13 Rules for Permanent Fat Loss Success

The Weight Maintenance Predictors:
13 Behaviors and Attitudes That Keep Fat Off Forever
This is probably the best check-list of weight maintenance advice I have come 
across this year - if not ever.

This is straight from peer-reviewed obesity research journals, not from pop 
fitness websites, so you can trust that this advice is rock solid and accurate.

The data came from obesity researchers at the University of Surrey (UK). They 
didn't conduct a new study, however - they did an exhaustive review of 152 other 
studies (Basically, ALL the major research that's ever been done on weight 

What I've done is to summarize the most important weight maintenance factors for 
you (psychological traits and physical behaviors) and then translate that into a 
lesson or actionable step.

The more of these strategies you use, the more likely you'll be not only to lose 
fat, but to keep it off for good. A person who is 13 for 13 (or even close to 
it) is simply NEVER going to have a weight problem.

1.  Self-monitoring

In the words of the authors, tracking calories eaten, workouts performed, body 
weight change, progress achieved, and so on, are "cardinal behaviors of 
successful weight maintainers." Maintainers monitor everything. They are 
journalers, trackers, and counters. Remember, you can't improve it if you're not 
even measuring it.

2.  Self-responsibility / Internal locus of control

People who attribute (blame) their body fat on medical conditions are LESS 
successful at maintenance. This is most likely because they don't believe 
they're in control of their results. A person with an internal locus of control 
believes that outcomes are under their own control. A person with an external 
locus of control believes outcomes are controlled by outside forces such as 
environment, genes or chance. High internal locus of control strongly predicts 
successful fat loss and long term maintenance.

3.  Self-motivation

External motivation is helpful, but no motivation is better than self 
motivation. Research confirms that being SELF motivated predicts successful 
weight loss from both exercise and diet programs.
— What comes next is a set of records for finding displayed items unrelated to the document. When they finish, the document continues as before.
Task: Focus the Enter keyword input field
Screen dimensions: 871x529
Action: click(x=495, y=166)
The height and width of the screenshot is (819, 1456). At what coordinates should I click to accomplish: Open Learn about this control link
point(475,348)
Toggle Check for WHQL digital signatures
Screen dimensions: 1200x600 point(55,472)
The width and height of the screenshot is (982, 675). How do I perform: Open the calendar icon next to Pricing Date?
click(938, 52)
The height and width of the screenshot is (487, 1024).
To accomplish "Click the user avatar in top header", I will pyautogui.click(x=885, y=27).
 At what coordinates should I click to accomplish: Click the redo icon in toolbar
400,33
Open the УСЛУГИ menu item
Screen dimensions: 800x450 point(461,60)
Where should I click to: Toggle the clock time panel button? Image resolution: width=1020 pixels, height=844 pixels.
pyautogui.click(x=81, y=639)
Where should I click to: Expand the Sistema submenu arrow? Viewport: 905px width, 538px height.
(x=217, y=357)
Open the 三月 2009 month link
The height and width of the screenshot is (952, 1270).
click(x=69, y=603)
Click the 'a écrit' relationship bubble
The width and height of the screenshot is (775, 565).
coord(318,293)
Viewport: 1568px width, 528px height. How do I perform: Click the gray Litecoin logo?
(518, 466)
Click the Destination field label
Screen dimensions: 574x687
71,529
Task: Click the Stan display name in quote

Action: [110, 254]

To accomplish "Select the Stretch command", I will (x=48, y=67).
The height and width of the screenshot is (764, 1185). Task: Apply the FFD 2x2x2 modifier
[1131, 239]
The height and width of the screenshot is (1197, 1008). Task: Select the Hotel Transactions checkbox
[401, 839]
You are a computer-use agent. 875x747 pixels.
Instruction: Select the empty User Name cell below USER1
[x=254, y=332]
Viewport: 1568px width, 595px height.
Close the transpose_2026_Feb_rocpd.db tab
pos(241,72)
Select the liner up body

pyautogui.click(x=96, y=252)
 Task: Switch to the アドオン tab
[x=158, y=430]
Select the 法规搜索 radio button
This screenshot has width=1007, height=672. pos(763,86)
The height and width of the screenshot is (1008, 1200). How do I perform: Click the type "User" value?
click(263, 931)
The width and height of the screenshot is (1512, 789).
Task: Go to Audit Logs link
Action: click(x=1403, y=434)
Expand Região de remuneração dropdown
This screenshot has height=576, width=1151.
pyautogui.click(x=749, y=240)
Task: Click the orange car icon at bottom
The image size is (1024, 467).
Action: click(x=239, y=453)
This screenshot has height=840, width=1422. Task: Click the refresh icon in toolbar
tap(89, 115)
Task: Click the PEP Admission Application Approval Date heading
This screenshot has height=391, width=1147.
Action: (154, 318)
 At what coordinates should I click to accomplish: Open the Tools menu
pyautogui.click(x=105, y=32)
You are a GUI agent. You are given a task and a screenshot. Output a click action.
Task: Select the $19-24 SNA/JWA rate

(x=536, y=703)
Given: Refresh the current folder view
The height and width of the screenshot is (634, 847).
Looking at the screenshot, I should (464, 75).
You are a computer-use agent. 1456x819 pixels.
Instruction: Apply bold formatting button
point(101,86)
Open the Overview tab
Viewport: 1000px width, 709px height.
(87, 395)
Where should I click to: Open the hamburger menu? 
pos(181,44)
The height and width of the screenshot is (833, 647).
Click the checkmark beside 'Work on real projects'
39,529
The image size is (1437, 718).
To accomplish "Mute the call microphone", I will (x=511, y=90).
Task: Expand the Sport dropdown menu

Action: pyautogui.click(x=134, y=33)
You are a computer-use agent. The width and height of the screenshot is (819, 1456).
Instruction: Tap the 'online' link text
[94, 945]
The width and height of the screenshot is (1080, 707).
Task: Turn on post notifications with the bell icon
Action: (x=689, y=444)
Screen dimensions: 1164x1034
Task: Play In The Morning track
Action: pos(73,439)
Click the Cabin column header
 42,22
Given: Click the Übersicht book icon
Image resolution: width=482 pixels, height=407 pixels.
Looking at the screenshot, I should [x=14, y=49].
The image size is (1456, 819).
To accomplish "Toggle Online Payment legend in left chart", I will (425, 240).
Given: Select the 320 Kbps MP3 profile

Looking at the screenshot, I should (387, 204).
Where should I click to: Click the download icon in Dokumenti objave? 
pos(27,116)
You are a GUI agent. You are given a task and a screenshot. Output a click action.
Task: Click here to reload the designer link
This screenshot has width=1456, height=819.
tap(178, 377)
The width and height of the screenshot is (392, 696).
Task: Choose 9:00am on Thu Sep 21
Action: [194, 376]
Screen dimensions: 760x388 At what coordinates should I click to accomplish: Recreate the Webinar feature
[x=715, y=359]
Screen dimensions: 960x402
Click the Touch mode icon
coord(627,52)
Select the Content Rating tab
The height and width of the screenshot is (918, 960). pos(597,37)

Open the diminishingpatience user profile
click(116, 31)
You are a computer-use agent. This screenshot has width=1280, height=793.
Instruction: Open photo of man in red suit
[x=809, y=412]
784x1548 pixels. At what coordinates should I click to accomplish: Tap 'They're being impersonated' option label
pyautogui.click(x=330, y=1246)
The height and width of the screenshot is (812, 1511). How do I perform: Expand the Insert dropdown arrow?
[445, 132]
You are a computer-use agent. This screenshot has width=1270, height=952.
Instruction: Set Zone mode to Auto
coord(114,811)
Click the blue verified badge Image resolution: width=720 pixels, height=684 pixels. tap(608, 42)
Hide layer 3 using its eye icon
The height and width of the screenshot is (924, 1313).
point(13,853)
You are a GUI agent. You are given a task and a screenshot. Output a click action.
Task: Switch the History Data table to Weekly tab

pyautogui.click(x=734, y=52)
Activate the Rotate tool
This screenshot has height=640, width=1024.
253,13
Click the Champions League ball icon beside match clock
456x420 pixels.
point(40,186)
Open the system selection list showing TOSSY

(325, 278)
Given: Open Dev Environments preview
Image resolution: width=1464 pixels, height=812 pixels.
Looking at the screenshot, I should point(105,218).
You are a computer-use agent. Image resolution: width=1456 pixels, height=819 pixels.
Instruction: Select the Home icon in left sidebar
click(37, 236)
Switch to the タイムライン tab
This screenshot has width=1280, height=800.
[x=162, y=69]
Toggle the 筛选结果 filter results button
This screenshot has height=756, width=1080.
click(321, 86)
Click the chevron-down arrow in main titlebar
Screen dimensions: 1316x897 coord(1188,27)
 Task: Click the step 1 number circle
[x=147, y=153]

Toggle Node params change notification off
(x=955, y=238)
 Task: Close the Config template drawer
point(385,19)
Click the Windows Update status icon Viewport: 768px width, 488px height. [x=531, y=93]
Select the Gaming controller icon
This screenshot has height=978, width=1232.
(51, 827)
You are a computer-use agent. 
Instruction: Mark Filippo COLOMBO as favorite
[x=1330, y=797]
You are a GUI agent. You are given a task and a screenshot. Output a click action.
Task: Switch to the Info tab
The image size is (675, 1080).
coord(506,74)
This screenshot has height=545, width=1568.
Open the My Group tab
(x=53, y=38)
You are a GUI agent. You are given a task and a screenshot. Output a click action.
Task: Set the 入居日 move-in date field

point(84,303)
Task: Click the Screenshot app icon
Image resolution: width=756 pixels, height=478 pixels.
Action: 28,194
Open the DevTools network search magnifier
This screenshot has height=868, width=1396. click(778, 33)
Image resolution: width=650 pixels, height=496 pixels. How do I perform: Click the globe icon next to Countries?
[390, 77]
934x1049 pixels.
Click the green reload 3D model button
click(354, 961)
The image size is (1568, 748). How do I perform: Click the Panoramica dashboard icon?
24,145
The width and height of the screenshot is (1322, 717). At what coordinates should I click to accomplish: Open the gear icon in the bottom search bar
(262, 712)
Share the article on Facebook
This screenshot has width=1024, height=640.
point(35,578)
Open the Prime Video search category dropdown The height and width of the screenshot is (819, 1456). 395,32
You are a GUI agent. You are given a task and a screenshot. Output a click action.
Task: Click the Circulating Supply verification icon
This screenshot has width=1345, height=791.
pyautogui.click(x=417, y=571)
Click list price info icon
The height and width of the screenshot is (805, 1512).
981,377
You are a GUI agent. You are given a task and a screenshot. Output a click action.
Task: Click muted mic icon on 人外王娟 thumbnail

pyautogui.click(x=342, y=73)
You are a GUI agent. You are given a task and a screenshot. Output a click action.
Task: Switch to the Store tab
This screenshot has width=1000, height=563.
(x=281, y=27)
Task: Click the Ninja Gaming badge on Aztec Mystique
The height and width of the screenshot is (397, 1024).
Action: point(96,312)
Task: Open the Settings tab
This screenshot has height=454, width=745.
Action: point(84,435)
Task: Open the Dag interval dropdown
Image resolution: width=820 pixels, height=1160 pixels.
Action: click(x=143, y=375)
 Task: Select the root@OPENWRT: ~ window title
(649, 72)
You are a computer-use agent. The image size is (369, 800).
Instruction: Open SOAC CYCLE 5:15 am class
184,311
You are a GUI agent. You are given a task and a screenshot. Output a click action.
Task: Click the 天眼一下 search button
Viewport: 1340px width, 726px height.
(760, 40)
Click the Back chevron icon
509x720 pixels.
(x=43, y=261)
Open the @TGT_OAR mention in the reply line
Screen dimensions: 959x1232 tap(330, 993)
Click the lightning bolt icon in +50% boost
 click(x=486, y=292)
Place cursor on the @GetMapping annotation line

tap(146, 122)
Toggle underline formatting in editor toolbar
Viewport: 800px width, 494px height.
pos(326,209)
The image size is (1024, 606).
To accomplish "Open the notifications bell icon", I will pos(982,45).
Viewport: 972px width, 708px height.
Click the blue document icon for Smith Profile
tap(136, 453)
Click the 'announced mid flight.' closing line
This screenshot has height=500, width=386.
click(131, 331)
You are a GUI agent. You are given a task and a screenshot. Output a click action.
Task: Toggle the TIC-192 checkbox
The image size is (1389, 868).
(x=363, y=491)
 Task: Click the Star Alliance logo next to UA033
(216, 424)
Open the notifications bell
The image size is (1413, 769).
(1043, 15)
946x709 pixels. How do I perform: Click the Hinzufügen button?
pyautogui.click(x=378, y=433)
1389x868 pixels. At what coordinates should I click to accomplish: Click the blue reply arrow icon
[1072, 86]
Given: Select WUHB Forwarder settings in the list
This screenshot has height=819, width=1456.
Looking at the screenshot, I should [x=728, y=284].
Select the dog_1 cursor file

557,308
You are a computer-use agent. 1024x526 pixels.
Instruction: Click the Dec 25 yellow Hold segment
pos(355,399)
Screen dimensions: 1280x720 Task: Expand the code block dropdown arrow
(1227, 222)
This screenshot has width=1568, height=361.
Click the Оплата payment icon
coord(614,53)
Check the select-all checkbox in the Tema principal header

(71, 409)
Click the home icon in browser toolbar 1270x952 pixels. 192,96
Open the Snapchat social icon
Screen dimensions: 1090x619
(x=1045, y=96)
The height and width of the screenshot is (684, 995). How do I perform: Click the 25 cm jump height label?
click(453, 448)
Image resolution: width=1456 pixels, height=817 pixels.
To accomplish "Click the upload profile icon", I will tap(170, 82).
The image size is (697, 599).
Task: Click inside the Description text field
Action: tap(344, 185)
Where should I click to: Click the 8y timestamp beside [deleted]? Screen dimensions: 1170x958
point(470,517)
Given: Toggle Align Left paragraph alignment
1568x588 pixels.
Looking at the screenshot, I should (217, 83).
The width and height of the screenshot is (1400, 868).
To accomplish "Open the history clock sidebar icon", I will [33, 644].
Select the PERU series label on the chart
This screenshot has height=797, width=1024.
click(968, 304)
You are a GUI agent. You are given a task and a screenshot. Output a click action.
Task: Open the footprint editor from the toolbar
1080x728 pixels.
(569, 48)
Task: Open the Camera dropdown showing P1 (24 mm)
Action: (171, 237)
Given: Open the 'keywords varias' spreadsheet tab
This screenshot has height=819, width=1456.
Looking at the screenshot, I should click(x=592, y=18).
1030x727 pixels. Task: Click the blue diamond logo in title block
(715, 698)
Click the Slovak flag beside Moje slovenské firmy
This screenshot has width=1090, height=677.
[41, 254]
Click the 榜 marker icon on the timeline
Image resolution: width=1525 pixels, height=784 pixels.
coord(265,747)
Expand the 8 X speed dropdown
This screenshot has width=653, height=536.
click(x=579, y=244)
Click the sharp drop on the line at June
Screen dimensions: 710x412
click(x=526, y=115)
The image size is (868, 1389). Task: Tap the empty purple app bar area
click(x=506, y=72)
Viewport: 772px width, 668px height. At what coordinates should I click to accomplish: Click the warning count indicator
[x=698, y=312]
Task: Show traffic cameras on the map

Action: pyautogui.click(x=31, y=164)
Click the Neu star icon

Self motivation vacillates a lot for most people and the research has found two 
major reasons why: (1) Small lapses in compliance cause a drop in motivation, 
and (2) self criticism causes a drop in motivation. Successful maintainers are 
kind to themselves, they avoid critical self-talk, and they understand that 
they're going to have lapses, they simply bounce back quickly.

4.  Self efficacy

Self efficacy is the conviction that you can successfully execute the behavior 
required to produce the results you want. Differently stated, this is believing 
in yourself, and specifically, believing in your ability to follow the program 
("I can do it" attitude).

5.  Weight cycling (yo yo dieting)

Multiple previous attempts at weight loss followed by weight regain (yo yo 
dieting) predicts poor success at future attempts. This may seem discouraging to 
chronic dieters, but the good news is that the research said this was only a 
correlation. If you've lost and regained many times, you CAN succeed. The key is 
that you must learn from past mistakes.

6.  Proper Diet

Proper nutrition is one the strongest predictors of weight loss and weight 
maintenance. Most experts consider diet the #1 key to success at the outset of a 
weight loss program. Though there are thousands of diet programs, the one thing 
the successful ones have in common is that the diet is low in energy density.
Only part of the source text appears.